-- start of MATERIAL TO PROCESS --
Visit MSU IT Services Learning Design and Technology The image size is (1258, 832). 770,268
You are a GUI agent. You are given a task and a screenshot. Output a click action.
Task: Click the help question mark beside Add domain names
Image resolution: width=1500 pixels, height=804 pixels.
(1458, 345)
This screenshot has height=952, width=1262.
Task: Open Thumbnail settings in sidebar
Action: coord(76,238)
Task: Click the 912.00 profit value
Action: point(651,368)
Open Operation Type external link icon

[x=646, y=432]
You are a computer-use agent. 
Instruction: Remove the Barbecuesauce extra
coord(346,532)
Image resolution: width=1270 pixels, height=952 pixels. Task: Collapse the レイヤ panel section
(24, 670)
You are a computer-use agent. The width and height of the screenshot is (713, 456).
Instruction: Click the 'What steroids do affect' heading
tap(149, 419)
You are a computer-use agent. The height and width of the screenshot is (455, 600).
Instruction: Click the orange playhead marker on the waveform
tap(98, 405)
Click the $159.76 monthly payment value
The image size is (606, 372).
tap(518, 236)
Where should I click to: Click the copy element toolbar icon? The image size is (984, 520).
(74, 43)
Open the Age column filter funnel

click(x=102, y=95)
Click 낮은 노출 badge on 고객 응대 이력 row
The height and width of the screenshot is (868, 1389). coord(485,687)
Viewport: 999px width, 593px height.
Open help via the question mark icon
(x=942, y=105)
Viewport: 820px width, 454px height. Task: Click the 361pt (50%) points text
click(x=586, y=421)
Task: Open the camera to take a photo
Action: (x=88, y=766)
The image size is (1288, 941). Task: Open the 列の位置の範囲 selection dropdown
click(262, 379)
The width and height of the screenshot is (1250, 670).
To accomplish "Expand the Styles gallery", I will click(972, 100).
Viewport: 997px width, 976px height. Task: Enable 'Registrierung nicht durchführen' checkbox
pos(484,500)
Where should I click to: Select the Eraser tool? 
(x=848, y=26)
-- end of MATERIAL TO PROCESS --
--- WHAT TO PRODUCE ---
Please switch "computer-use agent" to "screen assistant" throughout these lines and repeat them with nothing else changed.

--- WRITTEN ANSWER ---
Visit MSU IT Services Learning Design and Technology The image size is (1258, 832). 770,268
You are a GUI agent. You are given a task and a screenshot. Output a click action.
Task: Click the help question mark beside Add domain names
Image resolution: width=1500 pixels, height=804 pixels.
(1458, 345)
This screenshot has height=952, width=1262.
Task: Open Thumbnail settings in sidebar
Action: coord(76,238)
Task: Click the 912.00 profit value
Action: point(651,368)
Open Operation Type external link icon

[x=646, y=432]
You are a screen assistant. 
Instruction: Remove the Barbecuesauce extra
coord(346,532)
Image resolution: width=1270 pixels, height=952 pixels. Task: Collapse the レイヤ panel section
(24, 670)
You are a screen assistant. The width and height of the screenshot is (713, 456).
Instruction: Click the 'What steroids do affect' heading
tap(149, 419)
You are a screen assistant. The height and width of the screenshot is (455, 600).
Instruction: Click the orange playhead marker on the waveform
tap(98, 405)
Click the $159.76 monthly payment value
The image size is (606, 372).
tap(518, 236)
Where should I click to: Click the copy element toolbar icon? The image size is (984, 520).
(74, 43)
Open the Age column filter funnel

click(x=102, y=95)
Click 낮은 노출 badge on 고객 응대 이력 row
The height and width of the screenshot is (868, 1389). coord(485,687)
Viewport: 999px width, 593px height.
Open help via the question mark icon
(x=942, y=105)
Viewport: 820px width, 454px height. Task: Click the 361pt (50%) points text
click(x=586, y=421)
Task: Open the camera to take a photo
Action: (x=88, y=766)
The image size is (1288, 941). Task: Open the 列の位置の範囲 selection dropdown
click(262, 379)
The width and height of the screenshot is (1250, 670).
To accomplish "Expand the Styles gallery", I will click(972, 100).
Viewport: 997px width, 976px height. Task: Enable 'Registrierung nicht durchführen' checkbox
pos(484,500)
Where should I click to: Select the Eraser tool? 
(x=848, y=26)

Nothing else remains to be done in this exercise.